Determinava-se que o presidente e os vereadores eram solidariamente devedores de 218$417 réis em falta.

Embora o município tenha impugnado tal decisão, alegando que a verba deveria passar para o ano seguinte como dívida ativa, o Tribunal de Contas não concordou e decidiu que tinham mesmo de “entrar com ela nos cofres municipais”.

Como se já não bastasse tamanhos embaraços, em novembro, é publicada nova demissão.

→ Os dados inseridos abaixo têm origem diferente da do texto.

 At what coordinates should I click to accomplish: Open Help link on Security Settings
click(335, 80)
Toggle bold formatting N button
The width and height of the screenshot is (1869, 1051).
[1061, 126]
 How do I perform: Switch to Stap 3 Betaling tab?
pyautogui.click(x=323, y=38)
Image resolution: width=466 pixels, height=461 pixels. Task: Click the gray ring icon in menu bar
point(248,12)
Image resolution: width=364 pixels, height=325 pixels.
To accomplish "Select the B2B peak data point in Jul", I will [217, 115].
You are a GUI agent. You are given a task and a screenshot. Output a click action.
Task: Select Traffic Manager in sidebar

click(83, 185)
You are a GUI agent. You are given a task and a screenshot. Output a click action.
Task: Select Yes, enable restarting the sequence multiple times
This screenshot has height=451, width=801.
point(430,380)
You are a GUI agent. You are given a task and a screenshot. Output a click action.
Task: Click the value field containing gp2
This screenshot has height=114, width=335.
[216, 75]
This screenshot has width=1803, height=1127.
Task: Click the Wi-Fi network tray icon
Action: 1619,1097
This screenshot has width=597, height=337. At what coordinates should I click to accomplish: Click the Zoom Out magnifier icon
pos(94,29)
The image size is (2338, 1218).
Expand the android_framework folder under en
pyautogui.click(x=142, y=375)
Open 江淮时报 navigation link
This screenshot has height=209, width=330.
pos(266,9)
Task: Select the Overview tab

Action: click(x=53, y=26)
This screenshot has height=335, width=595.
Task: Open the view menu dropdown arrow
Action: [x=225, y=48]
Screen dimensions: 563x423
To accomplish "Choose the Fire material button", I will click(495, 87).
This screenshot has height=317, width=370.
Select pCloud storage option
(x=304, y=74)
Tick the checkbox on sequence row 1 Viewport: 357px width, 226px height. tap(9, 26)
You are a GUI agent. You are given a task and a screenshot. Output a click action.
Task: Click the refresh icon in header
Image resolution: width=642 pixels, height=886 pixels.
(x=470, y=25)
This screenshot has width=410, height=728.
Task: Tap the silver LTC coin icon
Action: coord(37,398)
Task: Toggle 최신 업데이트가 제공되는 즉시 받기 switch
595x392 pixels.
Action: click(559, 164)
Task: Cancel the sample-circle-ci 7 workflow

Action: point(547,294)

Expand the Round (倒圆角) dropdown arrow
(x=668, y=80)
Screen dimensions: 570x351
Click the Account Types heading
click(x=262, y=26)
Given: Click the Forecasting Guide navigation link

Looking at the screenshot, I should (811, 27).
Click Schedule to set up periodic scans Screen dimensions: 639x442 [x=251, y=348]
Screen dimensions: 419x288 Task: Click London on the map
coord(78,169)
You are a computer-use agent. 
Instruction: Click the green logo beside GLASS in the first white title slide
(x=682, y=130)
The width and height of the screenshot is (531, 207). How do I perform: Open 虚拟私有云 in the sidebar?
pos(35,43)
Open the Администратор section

Desta vez, o visado é Agostinho Gomes de Almeida, despedido de escriturário do escrivão da fazenda naquele mesmo concelho, devido “à irregularidade do seu serviço e menosprezo com que tratava os interesses da fazenda”.

À margem

À parte de alguns nobres exemplos dos que se dignaram a conhecer melhor esta terra e as suas gentes, deixando-se conquistar, por cá se instalaram e criaram família – como este familiar de Sacadura Cabral ou o homem que ali anunciou a Implantação da República –  muitos eram os funcionários públicos que, ao serem colocados em Alcácer do Sal, tudo faziam para se manterem afastados, permanecendo de licença meses e meses a fio, para além de tentarem recolocação em destino mais apreciado.

Não seria fácil, por isso, conseguir pessoa “idónea, competente e afiançada com a fazenda nacional” que se mantivesse no cargo de recebedor da comarca de Alcácer do Sal, como pedia o anúncio publicado um mês após a saída de Vicente Francisco Ribeiro e, de resto, para outros cargos públicos como diretor dos correios, que obrigava a avultada caução.

Isso mesmo mostra a sucessão de nomes que por ali passaram após as demissões atrás relatadas e o pouco tempo nos cargos respetivos, o que também acontecia, genericamente, com os professores, os delegados dos procuradores régios ou os juízes, que se queixavam amargamente aos seus superiores da falta de segurança e condições de trabalho em Alcácer do Sal, nomeadamente da negligência grosseira dos guardas prisionais, que até deixavam entrar dinheiro e mulheres na cadeia.

Poucos, vindos de fora, permaneciam neste concelho extenso, com péssimos acessos e pior fama de insalubridade.

O mesmo se aplicava aos médicos do partido – posição equivalente à de delegado de saúde – cujos concursos para Alcácer do Sal e Torrão ficavam frequentemente desertos e também não se demoravam por estas bandas.

E, o que dizer dos sacerdotes da igreja católica? Obrigados a calcorrear estas terras extensas e despovoadas, à procura de almas para trazer ao seu rebanho. Tal era o sofrimento, que foram junto das cortes reivindicar meios de subsistência que os equiparassem aos outros servidores do Estado.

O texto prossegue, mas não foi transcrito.